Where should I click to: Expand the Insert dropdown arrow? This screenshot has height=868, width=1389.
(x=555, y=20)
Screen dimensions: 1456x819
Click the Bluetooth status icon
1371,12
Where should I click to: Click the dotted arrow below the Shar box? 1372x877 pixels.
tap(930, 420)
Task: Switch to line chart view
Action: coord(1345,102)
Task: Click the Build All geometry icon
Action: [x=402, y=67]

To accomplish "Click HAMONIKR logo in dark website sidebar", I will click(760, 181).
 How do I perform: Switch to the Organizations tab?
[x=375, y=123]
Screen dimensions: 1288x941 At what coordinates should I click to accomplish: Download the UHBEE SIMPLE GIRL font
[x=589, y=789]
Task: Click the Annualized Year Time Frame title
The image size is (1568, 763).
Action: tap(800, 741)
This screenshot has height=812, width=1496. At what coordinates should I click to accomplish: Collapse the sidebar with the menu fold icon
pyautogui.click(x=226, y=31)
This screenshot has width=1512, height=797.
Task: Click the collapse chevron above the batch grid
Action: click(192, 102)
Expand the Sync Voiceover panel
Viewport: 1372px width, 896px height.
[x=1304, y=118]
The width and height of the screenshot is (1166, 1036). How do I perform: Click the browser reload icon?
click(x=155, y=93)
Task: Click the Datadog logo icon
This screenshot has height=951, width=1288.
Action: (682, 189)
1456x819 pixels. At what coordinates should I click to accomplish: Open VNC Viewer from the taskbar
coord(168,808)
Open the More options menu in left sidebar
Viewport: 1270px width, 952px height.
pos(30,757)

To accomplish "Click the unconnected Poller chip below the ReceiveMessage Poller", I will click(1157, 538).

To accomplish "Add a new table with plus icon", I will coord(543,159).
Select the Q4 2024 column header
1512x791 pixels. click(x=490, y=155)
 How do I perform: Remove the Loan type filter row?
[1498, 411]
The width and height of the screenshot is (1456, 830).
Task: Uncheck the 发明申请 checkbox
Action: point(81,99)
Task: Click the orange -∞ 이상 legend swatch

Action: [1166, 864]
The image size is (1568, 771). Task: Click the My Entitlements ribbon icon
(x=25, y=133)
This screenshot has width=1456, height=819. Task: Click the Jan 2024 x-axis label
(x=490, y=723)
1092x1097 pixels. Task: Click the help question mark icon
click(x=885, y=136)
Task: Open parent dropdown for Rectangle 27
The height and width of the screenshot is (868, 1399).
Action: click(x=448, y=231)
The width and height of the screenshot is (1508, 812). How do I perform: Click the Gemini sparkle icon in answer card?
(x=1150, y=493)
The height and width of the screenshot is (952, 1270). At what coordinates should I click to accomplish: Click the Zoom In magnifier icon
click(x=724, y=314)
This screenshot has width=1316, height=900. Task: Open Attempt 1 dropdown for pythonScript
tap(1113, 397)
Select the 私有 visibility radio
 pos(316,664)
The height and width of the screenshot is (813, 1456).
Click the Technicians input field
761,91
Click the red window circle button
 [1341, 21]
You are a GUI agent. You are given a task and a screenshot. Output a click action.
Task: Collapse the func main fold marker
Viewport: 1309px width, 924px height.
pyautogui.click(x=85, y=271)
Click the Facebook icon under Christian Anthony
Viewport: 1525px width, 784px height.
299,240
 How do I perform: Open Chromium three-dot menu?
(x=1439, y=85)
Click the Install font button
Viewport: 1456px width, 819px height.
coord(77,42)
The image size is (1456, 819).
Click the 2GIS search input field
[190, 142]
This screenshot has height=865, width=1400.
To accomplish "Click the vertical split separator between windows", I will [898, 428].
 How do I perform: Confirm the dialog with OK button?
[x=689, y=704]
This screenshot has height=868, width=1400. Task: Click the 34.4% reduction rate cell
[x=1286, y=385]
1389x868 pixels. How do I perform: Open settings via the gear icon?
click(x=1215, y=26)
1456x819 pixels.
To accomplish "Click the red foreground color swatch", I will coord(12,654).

> [What to do]
Show, from the records above, every line that includes "logo".

> [Task solution]
To accomplish "Click HAMONIKR logo in dark website sidebar", I will click(760, 181).
Task: Click the Datadog logo icon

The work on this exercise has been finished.